Will run 100 copies of scriptname in total, but only allow 5 to be running at any one time. The script itself must sort out how to do something different for each instance (using the SLURM_ARRAY_TASK_ID environment variable).

On the new cluster you may need to use the “–mem” or “–mem-per-cpu” options to make sure that sufficient memory is allocated to your task.

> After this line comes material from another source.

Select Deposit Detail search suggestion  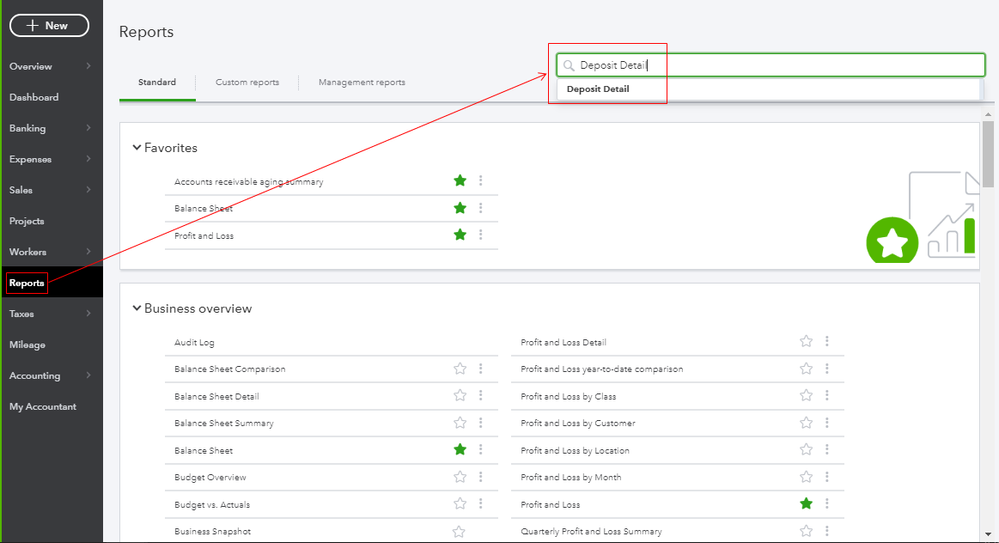point(598,89)
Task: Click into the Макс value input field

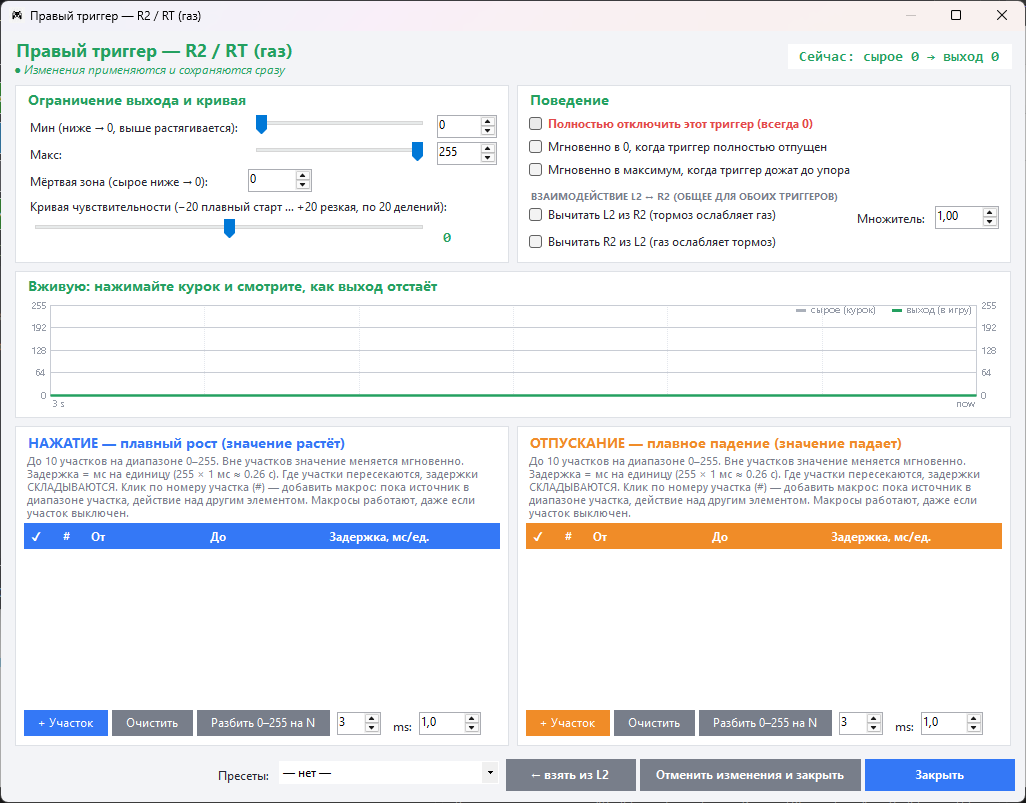Action: pyautogui.click(x=459, y=152)
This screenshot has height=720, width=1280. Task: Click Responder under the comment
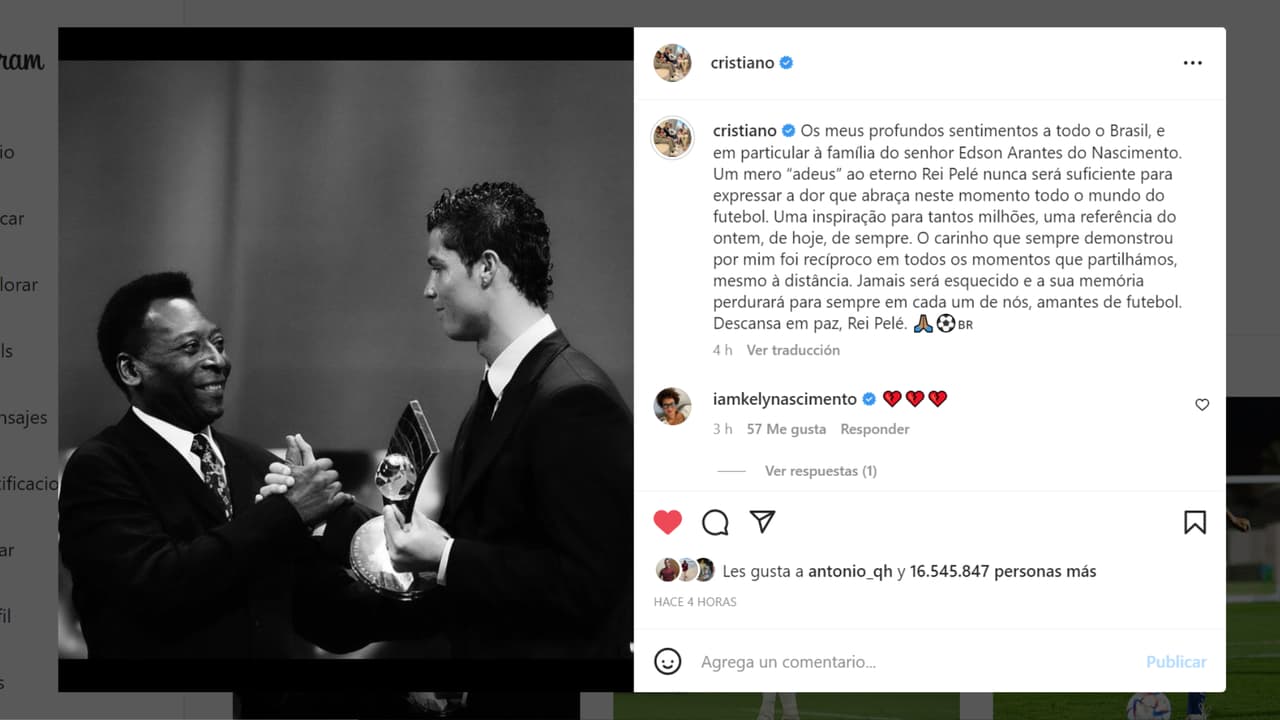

The default is 8GB per cpu/core.

Check the queue

squeue
squeue -u USERNAME
squeue -w NODENAME

Check node status

sinfo
sinfo -p standard -N -O "partition,nodelist,cpus,memory,cpusload"
use_by_user

“use_by_user” is a script that runs “scontrol” to get the information it reports.

Kill jobs

scancel JOBID
scancel -u USERNAME

Not “skill” - which does exist, but isn't part of SLURM.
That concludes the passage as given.